I was talking about dogs with my doctor the other day, possibly the least awkward conversation I could have with the woman who not only helped my mom give birth to me, but has seen me naked numerous times since then.
I started the conversation by asking whether someone with asthma could be allergy tested to determine if it is the cat or the dog of the house that is affecting their asthma. As someone firmly in the dog-lover camp (she was a dachshund breeder for a number of years), she assured me it was almost guaranteed to be the cat, but that, yes, there are allergy tests for that. The same tests, in fact, that confirmed that Doodle is somewhat allergic to dogs, very allergic to cats, extremely allergic to hamsters, and hazardously allergic to Yellow Jackets (the bee, not the fashion accessory – those, I found out in my last daytime-TV viewing session, are ‘in’ this season, in case you were wondering, and unlikely to cause Doodle to be asphyxiated), in a ‘carry around an epipen’ kind of way.

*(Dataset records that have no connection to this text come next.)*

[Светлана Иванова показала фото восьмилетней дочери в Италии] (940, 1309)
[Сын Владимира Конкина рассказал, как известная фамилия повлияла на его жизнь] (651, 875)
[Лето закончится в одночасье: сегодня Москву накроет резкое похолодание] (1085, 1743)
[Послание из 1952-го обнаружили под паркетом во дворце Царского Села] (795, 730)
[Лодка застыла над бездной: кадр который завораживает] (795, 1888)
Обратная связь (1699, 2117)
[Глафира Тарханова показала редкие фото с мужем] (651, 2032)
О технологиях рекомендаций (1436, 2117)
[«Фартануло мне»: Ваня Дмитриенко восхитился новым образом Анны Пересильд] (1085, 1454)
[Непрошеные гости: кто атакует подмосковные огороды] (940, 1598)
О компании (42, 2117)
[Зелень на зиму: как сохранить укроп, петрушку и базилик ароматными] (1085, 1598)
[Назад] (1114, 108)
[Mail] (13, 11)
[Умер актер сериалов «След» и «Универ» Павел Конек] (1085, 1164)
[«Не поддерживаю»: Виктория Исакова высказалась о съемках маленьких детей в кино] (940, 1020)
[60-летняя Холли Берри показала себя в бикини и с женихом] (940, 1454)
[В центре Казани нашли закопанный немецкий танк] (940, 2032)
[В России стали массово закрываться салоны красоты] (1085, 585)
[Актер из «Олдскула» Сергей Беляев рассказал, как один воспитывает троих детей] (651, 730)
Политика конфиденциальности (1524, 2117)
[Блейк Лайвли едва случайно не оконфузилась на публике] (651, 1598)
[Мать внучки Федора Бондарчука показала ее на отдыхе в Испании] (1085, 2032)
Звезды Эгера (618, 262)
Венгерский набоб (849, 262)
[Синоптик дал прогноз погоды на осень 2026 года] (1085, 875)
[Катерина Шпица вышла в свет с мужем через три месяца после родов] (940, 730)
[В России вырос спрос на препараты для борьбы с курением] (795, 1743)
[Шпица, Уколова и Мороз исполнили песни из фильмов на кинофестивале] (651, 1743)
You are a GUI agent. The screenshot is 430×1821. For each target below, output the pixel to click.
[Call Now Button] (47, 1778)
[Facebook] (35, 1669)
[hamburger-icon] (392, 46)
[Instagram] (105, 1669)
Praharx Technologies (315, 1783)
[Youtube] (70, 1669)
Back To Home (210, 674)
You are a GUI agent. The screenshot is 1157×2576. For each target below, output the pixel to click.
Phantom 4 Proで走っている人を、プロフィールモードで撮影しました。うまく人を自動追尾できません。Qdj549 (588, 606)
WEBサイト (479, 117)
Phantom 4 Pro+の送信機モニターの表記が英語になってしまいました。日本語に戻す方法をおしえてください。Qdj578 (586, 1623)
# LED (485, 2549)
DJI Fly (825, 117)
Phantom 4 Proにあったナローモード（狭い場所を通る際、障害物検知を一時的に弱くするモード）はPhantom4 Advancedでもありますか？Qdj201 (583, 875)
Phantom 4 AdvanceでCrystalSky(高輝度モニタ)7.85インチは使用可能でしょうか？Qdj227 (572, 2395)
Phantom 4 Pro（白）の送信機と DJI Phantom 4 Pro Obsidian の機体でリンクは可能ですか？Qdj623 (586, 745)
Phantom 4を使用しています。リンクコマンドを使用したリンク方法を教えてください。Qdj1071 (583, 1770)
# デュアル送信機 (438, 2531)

On a side-note, and with no further proof than that my doctor told me so, apparently darker coloured cats are higher in allergen. This wasn’t a valid enough argument for me getting a fluffy white evil-mastermind cat, according to my parents. I was going to name him Moriarty.
As we continued talking, I mentioned wishing that I could adopt a certain blonde dog, whose owners might possibly be considering getting rid of her, due to youngest child’s asthma. Whether it’s actually the asthma that’s making them decide this, or the fact that it’s been two weeks since I’ve walked the poor thing due to ankle issues, and she might just be a whirling dervish by now, I don’t know. More on that drama later. It would, however, require me to get my own place in quite short order, since my parents aren’t interested in a second dog, let alone a first.
My doctor was a bit surprised. Are you going to take Gwynn with you when you move out?
Well… yes. He’s my dog. (side note: it is amazing how many times I’ve had that question asked of me… people seem genuinely surprised at the idea of the person who walks, feeds, grooms, takes to vet, pays for all aspects of doggy ownership, and vacuums up the mini-Gwynn tumbleweeds would be the one to keep the dog when she moves out.)
Your parents are really going to miss him.
This is when I found out that the last time my dad was in, he took advantage of using this least-awkward-conversation-topic, too. He spent his last checkup showing the doctor pictures of a certain orange fluffy grandchild.
Added to the times I’ve approached the kitchen and stopped out of sight to listen to my Dad’s conversations with Gwynn (are you a good boy? You are a good boy. You get cheese! Good boy! Good dogs like you get cheese! … or whatever food he happens to be chopping, if it’s dog-safe ), my dad’s rep as ‘not a dog person’ is pretty much toast.
Well, now we know who the favourite is.